The flag is also historically significant. And, within the context of depicting historical events, the flag needs to remain where its presence makes sense.
Instead, Apple simply axed Civil War games such as Ultimate General: Gettysburg. A search of Civil War games on iTunes seems to reveal a few stragglers. You can still find in iTunes a few low-popularity games that depict the Confederate flag. Most of the popular games from the genre no longer show up in iTunes search results. The company that makes Ultimate General has already posted that it heard from Apple that it needs to remove the flag.
What's offensive about the use of the flag in a historical context? Unless you find the idea of re-enacting war in general to be offensive, re-enacting the Civil War, or World War II, or any other war with a historic viewpoint doesn't seem to me to be a problem. It's hard to imagine how game developers can execute such games without showing the historic symbols of the eras in which their games are based. Erasing the existence of a whole genre of digital media from the App Store because it depicts a contextually relevant historical object doesn't compute.
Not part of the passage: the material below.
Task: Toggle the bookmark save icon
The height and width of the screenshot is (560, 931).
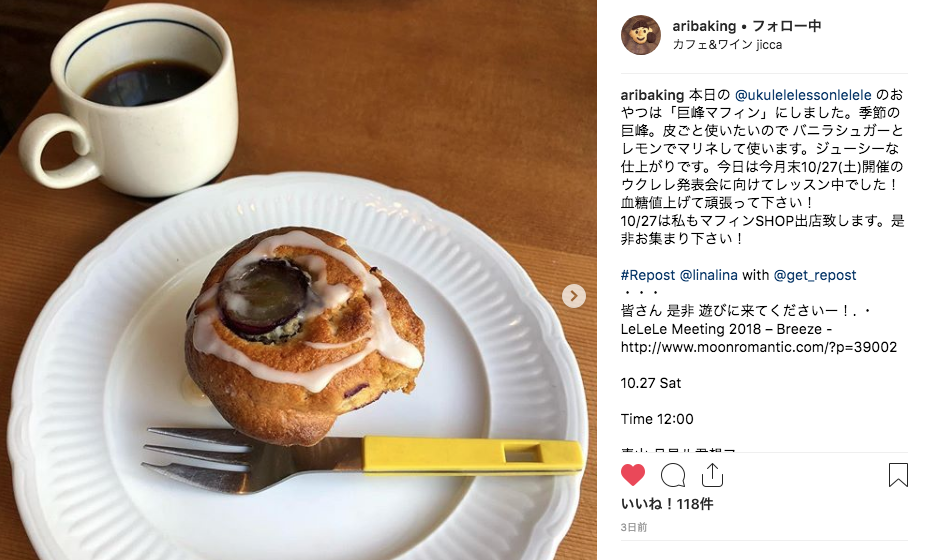Action: pyautogui.click(x=898, y=475)
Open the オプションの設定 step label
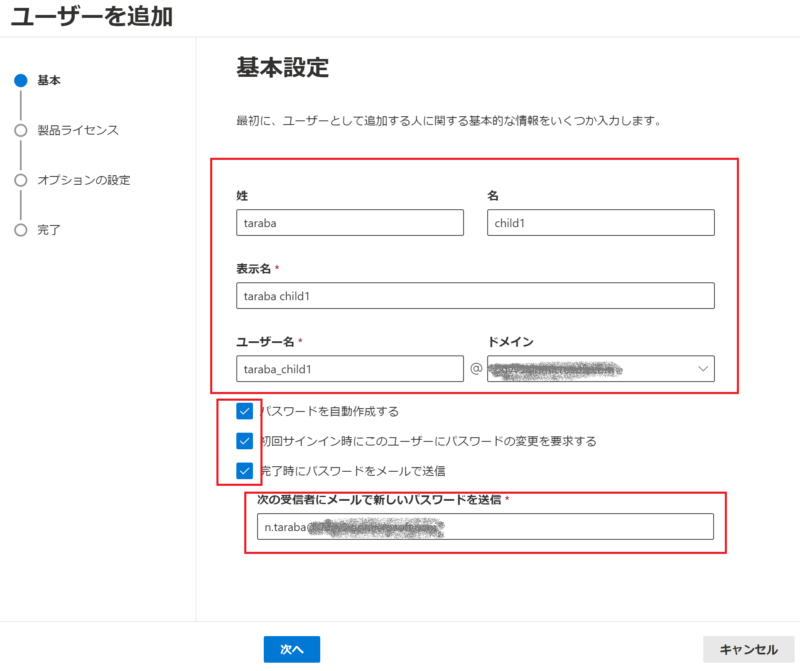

It's also curious that games seem to be the primary target for Apple. The company doesn't appear to be removing movies about the Civil War from the App Store. To my knowledge, you can still buy Ken Burns's The Civil War documentary TV series. Did Apple decide that movies and documentaries are art, and that computer games are not? That's an idea I find equally troubling.
Now, if someone created a game that featured the Confederate flag in a non-historical and violent context, I'd be all for its removal. I'd be happy if it stopped selling altogether. But the wholesale (or at least blunt-force) way Apple has done this hurts developers and gamers, but does nothing for social justice.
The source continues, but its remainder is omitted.